Whiny Apple Pioneered Avoidance Strategies, Books Fictional Tax Rates

by Kenneth Thomas

Whiny Apple Pioneered Avoidance Strategies, Books Fictional Tax Rates

If you haven’t yet seen The New York Times article on Apple, go read it. I’ll wait. It’s a blockbuster.
   
As I wrote last month, Apple whines about the fact that it has to pay taxes. But of course, it does much more than whine. It sets up subsidiaries in tax haven states like Nevada to avoid U.S. state taxes, and establishes foreign tax haven subsidiaries in order to avoid U.S. and other government’s taxes. Then, through the magic of transfer pricing, profits made in high-tax jurisdictions becomes taxable only in Nevada, Ireland, Luxembourg, etc. The Times reports estimates by Martin Sullivan that this saves Apple $2.4 billion a year in U.S. federal taxes alone, not to mention what it save in U.S. states or foreign countries. This is a conservative estimate, based on only 50% of its profits being due to U.S. operations. A more realistic 70% allocation of profits to the U.S. would mean that Apple’s federal tax bill would be $4.8 billion higher, according to Sullivan.

Based on extensive interviews with former Apple executives as well as accountants for other firms, Charles Duhigg and David Kocieniewski show that not only does the company practice extensive legal avoidance of its taxes, but that the firm pioneered several of the most important tax avoidance techniques out there:

Apple, for instance, was among the first tech companies to designate overseas salespeople in high-tax countries in a manner that allowed them to sell on behalf of low-tax subsidiaries on other continents, sidestepping income taxes, according to former executives. Apple was a pioneer of an accounting technique known as the “Double Irish With a Dutch Sandwich,” which reduces taxes by routing profits through Irish subsidiaries and the Netherlands and then to the Caribbean. Today, that tactic is used by hundreds of other corporations — some of which directly imitated Apple’s methods, say accountants at those companies.


Not only that: Apple paid, according to The Times article, $3.3 billion in “cash taxes” on its $34.2 billion of worldwide profits, for a 9.8% tax rate, as opposed to the $8.3 billion the company’s 10-K report said it paid. As the article notes:

“The information on 10-Ks is fiction for most companies,” said Kimberly Clausing, an economist at Reed College who specializes in multinational taxation. “But for tech companies it goes from fiction to farcical.”
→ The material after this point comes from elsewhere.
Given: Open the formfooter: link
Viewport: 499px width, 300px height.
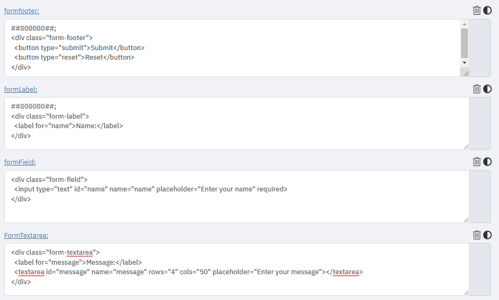Looking at the screenshot, I should point(22,11).
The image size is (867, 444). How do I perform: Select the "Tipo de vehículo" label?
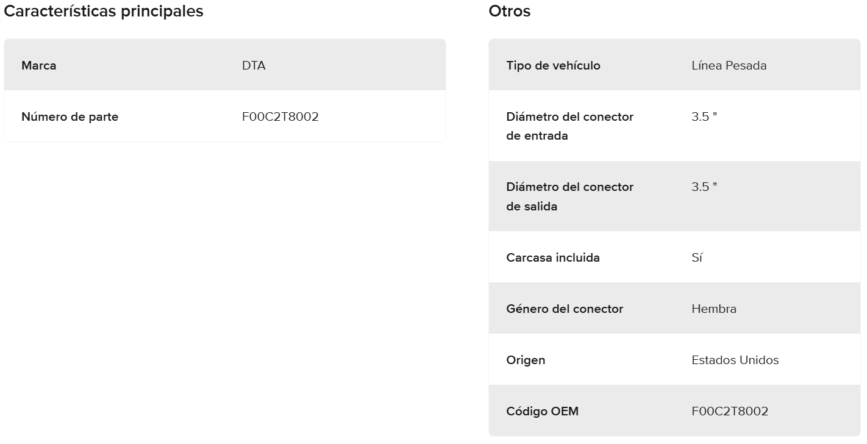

Some commenters on my article last month actually cited these 10-K figures as proof that nothing was amiss at Apple. As it turns out, the company’s reporting has other major gaps. Its 2011 10-K Annual Report states that it has only two “significant” foreign subsidiaries, both based in Ireland. Apparently its Luxembourg subsidiary — with over $1 billion in 2011 sales, according to The Times — is not significant. Nor are its subsidiaries in the Netherlands and the British Virgin Islands, despite their importance in keeping Apple’s worldwide taxes low. Because Apple only deems its Irish subsidiaries “significant” and does not report on any others’ existence, the Government Accountability Office report of 2008 on tax haven subsidiaries was misled into saying that the company had only one such subsidiary. We can only wonder how many other tax haven subsidiaries are omitted from companies’ SEC filings.
 
Here’s the kicker: Even “cash taxes” is not a figure that accurately represents a given year’s tax payments, according to The Times.

As Richard Murphy points out, while Apple’s tax strategy is no doubt all legal (“perfectly legal,” as in the title of David Cay Johnston’s great book), “It’s also profoundly unethical.” Apple largely rejects its duty to help pay for living in a civilized society, even as state (like its home of California) and national governments flounder with debt. Its behavior forces one or more of three outcomes, as I have written many times before: shifting the tax burden to others, more government debt, or program cutbacks. Apple’s behavior shows that it’s clearly okay with that.

The solution starts with Murphy’s innovative “country-by-country” reporting, which does not require the tax havens to cooperate because all the information would be supplied by the company. Then, as I noted in November, we need worldwide unitary taxation to strip out the artificiality of companies’ allocation of assets and profits. We could treat Apple’s (and Microsoft’s, and…) “ownership” of patents in Ireland as the fiction it is, and force these companies to pay their fair share of taxes.